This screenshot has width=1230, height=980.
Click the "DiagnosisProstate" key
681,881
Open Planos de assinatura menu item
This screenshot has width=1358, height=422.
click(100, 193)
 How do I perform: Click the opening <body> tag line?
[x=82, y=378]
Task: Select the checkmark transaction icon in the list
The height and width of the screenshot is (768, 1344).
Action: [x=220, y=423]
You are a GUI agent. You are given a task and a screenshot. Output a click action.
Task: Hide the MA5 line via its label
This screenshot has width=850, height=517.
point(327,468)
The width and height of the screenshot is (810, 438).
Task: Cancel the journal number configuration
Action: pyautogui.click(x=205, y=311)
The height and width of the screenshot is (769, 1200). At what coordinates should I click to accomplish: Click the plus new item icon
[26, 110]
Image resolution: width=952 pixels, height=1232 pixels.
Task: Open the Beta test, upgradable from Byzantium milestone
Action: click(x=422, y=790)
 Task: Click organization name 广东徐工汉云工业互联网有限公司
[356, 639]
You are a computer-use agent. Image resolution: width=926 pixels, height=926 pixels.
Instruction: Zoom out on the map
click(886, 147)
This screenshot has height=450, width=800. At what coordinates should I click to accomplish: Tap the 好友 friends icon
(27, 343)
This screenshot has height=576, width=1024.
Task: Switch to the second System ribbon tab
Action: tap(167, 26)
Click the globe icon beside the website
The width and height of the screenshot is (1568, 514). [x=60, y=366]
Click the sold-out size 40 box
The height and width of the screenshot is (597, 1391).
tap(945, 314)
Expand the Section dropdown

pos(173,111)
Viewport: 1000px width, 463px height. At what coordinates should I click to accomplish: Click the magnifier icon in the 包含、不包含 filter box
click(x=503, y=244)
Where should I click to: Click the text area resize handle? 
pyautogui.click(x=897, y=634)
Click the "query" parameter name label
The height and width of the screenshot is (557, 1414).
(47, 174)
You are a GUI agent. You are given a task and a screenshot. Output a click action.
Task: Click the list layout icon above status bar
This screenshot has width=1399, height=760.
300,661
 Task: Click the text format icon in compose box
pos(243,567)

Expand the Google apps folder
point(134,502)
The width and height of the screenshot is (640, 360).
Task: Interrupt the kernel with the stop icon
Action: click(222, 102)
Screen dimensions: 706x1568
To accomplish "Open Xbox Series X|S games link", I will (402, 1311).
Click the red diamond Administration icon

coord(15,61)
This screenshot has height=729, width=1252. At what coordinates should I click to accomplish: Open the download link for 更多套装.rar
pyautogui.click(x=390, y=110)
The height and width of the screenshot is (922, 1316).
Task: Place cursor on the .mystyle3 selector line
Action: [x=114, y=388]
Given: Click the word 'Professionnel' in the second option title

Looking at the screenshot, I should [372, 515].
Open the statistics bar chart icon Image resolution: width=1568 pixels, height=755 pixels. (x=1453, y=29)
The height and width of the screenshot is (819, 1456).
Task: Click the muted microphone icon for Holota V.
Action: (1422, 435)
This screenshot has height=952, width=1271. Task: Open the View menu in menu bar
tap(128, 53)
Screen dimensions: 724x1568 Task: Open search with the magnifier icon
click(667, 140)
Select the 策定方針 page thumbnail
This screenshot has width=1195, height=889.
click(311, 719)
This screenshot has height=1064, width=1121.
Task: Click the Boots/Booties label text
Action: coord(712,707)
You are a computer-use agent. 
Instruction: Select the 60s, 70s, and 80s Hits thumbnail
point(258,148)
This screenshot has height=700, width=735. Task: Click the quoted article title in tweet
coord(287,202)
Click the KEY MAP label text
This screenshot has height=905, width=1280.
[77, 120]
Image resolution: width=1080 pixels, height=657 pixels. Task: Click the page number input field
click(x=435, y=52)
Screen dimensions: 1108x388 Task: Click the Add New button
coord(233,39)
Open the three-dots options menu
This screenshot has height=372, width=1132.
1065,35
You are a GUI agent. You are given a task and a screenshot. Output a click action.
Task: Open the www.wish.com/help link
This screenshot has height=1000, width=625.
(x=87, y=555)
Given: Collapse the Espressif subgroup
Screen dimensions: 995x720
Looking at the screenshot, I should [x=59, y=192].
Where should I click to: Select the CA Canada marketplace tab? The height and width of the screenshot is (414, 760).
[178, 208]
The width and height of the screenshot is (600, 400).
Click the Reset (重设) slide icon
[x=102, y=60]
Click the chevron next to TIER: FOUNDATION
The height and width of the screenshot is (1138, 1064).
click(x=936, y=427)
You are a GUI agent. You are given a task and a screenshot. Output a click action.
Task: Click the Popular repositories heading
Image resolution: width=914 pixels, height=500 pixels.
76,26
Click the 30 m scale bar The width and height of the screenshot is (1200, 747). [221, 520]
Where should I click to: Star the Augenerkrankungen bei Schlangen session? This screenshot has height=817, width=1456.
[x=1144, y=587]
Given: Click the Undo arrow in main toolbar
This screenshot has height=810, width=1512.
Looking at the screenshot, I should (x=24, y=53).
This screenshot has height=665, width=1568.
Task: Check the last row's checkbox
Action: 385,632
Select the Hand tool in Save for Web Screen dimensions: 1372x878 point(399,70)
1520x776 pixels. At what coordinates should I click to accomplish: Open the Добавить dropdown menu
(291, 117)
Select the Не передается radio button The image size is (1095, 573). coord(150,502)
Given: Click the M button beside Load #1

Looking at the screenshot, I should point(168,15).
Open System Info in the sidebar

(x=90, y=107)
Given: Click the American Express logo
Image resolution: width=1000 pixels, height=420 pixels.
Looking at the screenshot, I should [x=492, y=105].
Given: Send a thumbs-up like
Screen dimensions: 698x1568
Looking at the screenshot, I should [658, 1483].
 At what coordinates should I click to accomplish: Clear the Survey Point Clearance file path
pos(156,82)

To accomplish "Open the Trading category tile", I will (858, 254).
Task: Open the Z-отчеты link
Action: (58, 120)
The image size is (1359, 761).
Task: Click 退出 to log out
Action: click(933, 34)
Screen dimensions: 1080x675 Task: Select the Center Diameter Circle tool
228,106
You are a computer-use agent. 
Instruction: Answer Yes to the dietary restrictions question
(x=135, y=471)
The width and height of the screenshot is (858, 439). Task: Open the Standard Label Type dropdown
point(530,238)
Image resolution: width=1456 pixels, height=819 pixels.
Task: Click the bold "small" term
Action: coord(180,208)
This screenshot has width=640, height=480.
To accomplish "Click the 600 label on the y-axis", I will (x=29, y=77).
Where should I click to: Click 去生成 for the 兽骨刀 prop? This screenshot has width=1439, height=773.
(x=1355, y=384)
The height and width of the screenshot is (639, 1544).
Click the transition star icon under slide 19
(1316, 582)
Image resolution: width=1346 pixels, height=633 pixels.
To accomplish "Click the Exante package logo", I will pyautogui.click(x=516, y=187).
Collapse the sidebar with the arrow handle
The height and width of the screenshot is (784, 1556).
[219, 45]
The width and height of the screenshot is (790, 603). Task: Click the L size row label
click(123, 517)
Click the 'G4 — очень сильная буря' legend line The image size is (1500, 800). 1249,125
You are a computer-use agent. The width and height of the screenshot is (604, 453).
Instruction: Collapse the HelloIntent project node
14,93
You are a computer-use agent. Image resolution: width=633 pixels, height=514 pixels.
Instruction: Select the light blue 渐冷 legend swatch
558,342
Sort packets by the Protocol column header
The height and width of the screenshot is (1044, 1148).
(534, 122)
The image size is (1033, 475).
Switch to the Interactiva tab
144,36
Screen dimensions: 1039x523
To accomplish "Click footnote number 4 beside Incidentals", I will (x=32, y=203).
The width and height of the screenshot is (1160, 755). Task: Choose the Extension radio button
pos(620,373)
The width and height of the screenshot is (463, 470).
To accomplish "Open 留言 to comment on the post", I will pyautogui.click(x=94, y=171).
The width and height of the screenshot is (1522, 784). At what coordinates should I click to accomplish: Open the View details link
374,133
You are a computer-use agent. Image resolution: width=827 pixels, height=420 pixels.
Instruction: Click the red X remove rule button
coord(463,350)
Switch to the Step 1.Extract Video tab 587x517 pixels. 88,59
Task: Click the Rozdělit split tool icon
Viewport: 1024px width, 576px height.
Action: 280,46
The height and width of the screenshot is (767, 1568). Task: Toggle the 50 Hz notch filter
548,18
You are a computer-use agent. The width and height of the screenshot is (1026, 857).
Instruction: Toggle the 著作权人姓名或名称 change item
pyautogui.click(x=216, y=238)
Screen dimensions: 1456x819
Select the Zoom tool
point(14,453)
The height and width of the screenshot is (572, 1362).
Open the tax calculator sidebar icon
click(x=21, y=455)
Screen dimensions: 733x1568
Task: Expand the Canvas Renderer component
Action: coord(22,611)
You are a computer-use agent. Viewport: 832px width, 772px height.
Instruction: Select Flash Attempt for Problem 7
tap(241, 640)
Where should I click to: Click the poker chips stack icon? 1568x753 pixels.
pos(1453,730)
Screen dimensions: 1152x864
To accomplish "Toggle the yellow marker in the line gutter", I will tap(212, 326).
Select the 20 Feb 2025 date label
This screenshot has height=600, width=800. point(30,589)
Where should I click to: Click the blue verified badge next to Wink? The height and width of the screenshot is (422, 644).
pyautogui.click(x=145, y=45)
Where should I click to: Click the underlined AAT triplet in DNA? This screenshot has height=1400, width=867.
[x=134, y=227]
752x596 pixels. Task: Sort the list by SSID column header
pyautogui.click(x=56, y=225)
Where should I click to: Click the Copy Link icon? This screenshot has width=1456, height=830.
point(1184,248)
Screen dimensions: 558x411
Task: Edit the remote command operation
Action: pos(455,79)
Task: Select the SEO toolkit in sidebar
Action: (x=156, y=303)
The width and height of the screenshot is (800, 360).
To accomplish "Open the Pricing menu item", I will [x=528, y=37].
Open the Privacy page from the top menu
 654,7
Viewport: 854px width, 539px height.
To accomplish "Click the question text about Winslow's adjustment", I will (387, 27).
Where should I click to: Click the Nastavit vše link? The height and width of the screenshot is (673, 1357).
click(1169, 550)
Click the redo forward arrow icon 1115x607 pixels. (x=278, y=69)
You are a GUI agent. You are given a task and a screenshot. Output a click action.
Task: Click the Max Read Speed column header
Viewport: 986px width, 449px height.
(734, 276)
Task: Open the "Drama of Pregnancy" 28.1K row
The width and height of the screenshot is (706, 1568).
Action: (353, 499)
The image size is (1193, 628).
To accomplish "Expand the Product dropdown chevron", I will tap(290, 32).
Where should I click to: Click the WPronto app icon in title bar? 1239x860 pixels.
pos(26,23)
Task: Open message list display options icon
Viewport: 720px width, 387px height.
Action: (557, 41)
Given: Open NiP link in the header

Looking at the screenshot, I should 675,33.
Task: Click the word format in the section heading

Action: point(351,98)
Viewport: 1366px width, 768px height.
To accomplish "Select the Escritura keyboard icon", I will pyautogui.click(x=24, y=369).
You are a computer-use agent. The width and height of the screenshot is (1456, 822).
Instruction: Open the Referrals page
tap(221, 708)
################
What is being asked:
Using the data above, reproduce exactly the lines from the line that contains "The height and width of the screenshot is (572, 1362)." through the line that contains "You are a computer-use agent. Viewport: 832px", including both.

Response to the task:
The height and width of the screenshot is (572, 1362).
Open the tax calculator sidebar icon
click(x=21, y=455)
Screen dimensions: 733x1568
Task: Expand the Canvas Renderer component
Action: coord(22,611)
You are a computer-use agent. Viewport: 832px width, 772px height.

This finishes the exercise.